What is courage? Courage flows from zeal for God. Courage is trust in God. The humblest child of God who is distrustful of himself but resolved that God shall be glorified by him is the most courageous child of God.

A man who has zeal for God will also express it in responsibility. We could imagine that Phinehas could have reasoned that day this way, “Well, wait a minute. Moses is the leader of the people of God. Let’s see what he’s going to do about this.” Or, “Well, that’s the elders’ job, isn’t it? Doesn’t Moses have seventy elders around here? Where are they? Shouldn’t they do this?” Or, “Well, I’m from the tribe of Levi, and the true rule is supposed to come from Judah, isn’t it? So, we’ll just wait to see what the men of Judah will do about this.”

No, Phinehas assumed responsibility – because he loved God’s people and he saw himself standing among God’s people and, therefore, responsible for how things were going. The man of God takes responsibility. When Adam fell as the first man, what aspect of his being created as a man did he deny first? What aspect of his manhood did he lose first? It was the aspect of responsibility. “The woman thou gavest me, she….” All right, when the grace of God implants in your soul zeal for God and He gives you biblical manhood, then how will it evidence itself? You will take up your responsibility before God. You will not make excuses for yourself, but you will take up your responsibility in the church, in your marriage, and in your home.

Single young men, do you have zeal for God? Do you have manhood? What are you intense about? Sports, money, car, computers, looks? Or God in you. Are you intense about that? Do you love God? Do you love Him with an undivided affection? Are you guilty of showing disregard for His church, for others, for your mother? Do you pray for purity? Do you pray for purity in yourself and in your sisters in Christ? Are you zealous for God in the face of all the pornography that seeks to gobble your soul? Do you have zeal for God in doctrine? Do you love God’s Word? Do you want the honor of His name and the truth?

Husbands, are you men of God? Do you have manhood? Do you seek the advancement of God in your wife? Do you want her to be lovely to God? In your marriage, do you live for yourself, for your happiness? If you do, you have your head on backwards. But do you see your responsibility that you are responsible for your marriage and you do not make excuses about your wife, but you are responsible?
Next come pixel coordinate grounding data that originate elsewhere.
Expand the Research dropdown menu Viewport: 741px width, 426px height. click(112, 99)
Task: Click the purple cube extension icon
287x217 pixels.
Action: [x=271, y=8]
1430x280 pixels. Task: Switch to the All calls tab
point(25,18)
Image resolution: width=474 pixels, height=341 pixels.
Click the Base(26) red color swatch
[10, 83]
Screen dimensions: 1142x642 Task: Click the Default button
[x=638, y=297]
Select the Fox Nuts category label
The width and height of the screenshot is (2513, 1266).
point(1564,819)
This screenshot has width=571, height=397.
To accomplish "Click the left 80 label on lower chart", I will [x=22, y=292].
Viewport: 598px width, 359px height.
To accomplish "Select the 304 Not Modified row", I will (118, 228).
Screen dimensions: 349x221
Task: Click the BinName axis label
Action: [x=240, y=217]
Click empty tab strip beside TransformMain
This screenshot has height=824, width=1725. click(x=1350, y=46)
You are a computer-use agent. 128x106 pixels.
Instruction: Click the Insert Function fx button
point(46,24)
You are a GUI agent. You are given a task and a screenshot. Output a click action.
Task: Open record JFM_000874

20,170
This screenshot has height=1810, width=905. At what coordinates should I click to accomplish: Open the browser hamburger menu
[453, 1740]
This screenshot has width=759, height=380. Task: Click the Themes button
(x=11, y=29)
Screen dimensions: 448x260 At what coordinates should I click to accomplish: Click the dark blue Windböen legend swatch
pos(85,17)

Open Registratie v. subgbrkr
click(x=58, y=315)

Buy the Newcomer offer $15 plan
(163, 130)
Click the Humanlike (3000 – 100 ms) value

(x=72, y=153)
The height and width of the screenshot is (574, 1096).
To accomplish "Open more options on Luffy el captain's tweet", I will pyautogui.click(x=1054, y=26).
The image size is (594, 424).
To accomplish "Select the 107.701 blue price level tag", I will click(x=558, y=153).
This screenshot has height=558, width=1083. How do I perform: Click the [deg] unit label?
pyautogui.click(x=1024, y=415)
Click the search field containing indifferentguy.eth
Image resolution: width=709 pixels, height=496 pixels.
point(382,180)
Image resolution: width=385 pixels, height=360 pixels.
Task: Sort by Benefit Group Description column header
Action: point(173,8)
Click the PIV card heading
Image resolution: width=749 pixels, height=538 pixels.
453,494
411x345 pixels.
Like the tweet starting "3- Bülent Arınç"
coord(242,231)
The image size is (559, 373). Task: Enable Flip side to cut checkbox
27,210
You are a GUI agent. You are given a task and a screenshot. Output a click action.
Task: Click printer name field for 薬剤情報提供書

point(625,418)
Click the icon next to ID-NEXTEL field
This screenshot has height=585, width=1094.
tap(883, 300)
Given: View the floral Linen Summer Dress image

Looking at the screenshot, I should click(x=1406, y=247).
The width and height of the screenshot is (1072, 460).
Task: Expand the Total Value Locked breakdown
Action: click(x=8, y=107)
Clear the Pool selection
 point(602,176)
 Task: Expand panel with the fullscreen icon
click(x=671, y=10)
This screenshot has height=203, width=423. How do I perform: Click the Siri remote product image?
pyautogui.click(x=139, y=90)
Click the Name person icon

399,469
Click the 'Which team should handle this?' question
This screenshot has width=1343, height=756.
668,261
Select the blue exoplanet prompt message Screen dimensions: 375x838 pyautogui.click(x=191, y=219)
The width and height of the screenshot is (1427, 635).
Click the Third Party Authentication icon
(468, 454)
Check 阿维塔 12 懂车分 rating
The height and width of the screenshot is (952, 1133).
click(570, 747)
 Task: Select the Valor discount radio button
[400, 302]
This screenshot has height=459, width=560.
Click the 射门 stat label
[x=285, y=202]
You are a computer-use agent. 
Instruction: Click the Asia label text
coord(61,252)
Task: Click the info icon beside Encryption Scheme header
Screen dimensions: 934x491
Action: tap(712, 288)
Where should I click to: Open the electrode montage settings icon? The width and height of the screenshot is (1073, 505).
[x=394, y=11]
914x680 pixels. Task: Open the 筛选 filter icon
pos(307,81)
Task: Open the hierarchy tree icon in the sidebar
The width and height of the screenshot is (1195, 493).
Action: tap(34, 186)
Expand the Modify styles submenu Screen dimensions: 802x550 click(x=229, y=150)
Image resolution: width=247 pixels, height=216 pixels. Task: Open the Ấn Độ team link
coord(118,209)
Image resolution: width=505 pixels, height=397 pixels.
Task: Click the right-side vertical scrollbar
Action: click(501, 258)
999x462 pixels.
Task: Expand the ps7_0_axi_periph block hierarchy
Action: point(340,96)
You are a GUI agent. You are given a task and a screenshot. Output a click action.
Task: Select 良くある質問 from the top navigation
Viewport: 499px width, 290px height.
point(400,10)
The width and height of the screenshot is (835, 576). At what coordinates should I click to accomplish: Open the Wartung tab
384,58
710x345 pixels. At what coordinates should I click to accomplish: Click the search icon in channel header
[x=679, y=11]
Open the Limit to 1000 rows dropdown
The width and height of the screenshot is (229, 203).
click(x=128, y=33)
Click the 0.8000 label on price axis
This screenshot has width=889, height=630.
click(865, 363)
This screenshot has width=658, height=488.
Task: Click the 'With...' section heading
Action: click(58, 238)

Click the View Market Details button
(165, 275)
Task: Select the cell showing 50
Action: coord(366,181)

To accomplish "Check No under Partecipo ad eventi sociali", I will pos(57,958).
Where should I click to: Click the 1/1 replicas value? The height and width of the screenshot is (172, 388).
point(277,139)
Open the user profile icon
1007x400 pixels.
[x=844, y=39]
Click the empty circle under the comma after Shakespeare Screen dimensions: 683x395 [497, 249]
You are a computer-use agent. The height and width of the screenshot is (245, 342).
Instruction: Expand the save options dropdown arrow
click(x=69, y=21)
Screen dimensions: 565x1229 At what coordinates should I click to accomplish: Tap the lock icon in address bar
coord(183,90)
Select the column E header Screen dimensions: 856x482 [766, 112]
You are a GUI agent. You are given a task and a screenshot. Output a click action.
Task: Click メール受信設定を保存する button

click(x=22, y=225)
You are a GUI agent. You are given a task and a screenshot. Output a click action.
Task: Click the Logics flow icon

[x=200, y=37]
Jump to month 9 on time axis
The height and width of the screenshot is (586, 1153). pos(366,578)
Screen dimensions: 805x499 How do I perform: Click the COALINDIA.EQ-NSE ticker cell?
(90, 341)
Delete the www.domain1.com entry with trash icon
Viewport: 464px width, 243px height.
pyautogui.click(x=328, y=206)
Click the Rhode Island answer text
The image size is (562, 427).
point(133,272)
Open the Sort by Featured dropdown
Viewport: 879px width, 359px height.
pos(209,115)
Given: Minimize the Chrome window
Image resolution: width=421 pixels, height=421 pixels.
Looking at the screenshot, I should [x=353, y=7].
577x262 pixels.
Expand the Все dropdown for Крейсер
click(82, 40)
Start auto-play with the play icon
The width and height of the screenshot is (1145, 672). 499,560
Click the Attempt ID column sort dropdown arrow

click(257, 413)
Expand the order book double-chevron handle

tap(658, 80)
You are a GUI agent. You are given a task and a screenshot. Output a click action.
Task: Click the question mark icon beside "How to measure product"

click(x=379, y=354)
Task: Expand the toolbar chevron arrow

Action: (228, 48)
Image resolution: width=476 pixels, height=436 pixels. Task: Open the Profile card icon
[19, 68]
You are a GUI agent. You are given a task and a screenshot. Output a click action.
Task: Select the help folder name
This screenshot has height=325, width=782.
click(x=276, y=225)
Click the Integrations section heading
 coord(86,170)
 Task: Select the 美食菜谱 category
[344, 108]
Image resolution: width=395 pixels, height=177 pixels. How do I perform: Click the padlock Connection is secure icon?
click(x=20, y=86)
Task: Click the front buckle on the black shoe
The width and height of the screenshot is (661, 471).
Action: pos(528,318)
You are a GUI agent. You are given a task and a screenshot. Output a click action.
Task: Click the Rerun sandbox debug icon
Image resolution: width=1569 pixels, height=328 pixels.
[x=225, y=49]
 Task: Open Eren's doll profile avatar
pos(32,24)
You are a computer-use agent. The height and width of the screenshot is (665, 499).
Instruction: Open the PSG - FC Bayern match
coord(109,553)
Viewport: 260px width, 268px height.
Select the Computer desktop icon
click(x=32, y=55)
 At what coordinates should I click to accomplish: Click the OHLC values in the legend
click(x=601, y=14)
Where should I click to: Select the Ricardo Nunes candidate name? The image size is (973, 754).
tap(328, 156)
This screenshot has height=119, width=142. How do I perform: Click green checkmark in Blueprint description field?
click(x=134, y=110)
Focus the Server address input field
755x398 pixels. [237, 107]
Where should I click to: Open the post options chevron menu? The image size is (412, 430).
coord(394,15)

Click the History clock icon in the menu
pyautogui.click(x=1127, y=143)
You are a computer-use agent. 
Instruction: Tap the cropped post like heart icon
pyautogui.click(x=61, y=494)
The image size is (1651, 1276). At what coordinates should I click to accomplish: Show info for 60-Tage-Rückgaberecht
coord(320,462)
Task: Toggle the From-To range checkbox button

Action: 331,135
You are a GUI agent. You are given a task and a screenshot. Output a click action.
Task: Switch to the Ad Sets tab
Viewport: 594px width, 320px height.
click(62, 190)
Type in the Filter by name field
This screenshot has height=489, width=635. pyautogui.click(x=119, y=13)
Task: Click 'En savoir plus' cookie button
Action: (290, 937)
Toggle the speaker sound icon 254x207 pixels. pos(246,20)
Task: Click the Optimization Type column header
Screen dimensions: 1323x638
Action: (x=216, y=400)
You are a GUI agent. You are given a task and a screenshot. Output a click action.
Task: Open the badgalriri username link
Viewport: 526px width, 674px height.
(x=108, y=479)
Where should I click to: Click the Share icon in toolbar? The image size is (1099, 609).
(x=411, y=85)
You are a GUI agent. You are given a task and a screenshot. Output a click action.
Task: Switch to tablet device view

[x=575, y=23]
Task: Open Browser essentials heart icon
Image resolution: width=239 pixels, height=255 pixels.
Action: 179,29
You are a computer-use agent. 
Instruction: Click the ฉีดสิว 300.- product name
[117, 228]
Is there a passion in your marriage for God?

Fathers, are you men of God? Do you have biblical manhood? Do you instruct your children? Are they learning from you how glorious God is? Are they learning from you how to be a husband and to lead a wife?

Is it zeal for God that comes into your life as a child? Is it zeal for God that influences you concerning your friends and what you watch and do not watch?

Biblical manhood is to have a zeal for God alone. God must give that. By the grace of God, let us go to Him. Let us confess that we are not men. We have forfeited everything. Let us confess that we are wretches, cowards. But let us pray for God to restore in us manhood in Christ and to implant in our hearts zeal for God.

Be it with a small beginning, may it be that He gives us zeal for God. Then we may live in confidence. For God says to a man of God, “He that honoreth me will I honor. I will be with you in trouble and I will honor you.”

Let us live as men of God with zeal for the glory of God.


Father in heaven, write Thy word on our hearts. In Jesus’ name, Amen.